EXERCISE
In the data that follows, find the line with "Given: Open the"; transcribe it, every later line up to the one with "You are a GUI", and that line as well, exactly and with no others.
*** Opening of SOURCE DATA ***
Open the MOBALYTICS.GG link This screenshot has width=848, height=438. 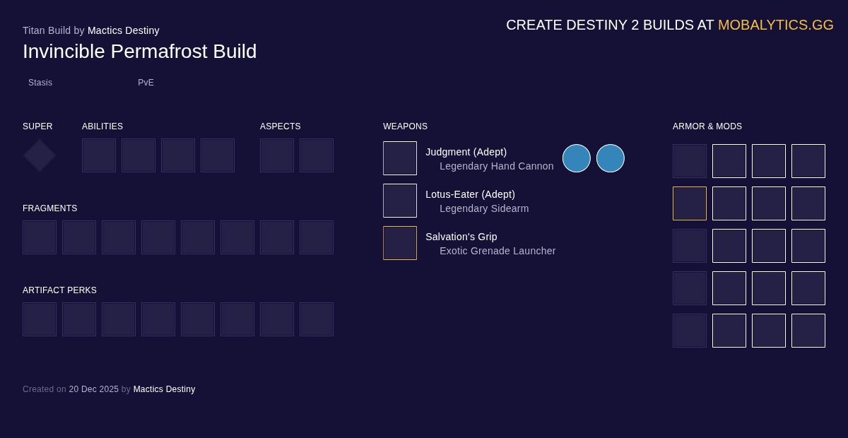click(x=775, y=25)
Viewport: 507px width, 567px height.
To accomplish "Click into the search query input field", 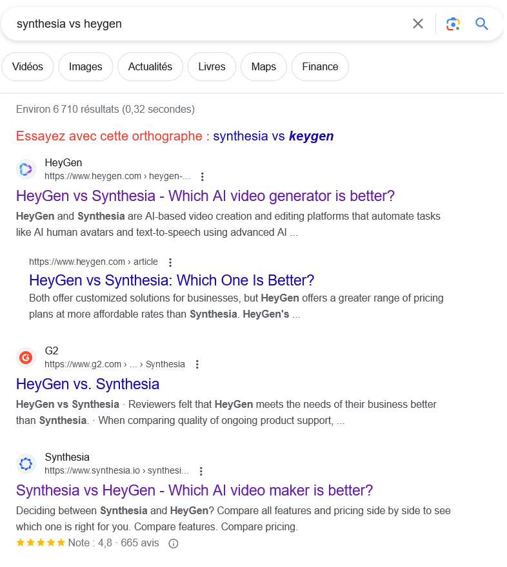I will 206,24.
*** Close of SOURCE DATA ***
*** Opening of SOURCE DATA ***
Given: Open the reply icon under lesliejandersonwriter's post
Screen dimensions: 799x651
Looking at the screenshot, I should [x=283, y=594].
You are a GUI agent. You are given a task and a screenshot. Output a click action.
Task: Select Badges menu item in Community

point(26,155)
*** Close of SOURCE DATA ***
ANSWER BOX
Given: Open the reply icon under lesliejandersonwriter's post
Screen dimensions: 799x651
Looking at the screenshot, I should [x=283, y=594].
You are a GUI agent. You are given a task and a screenshot. Output a click action.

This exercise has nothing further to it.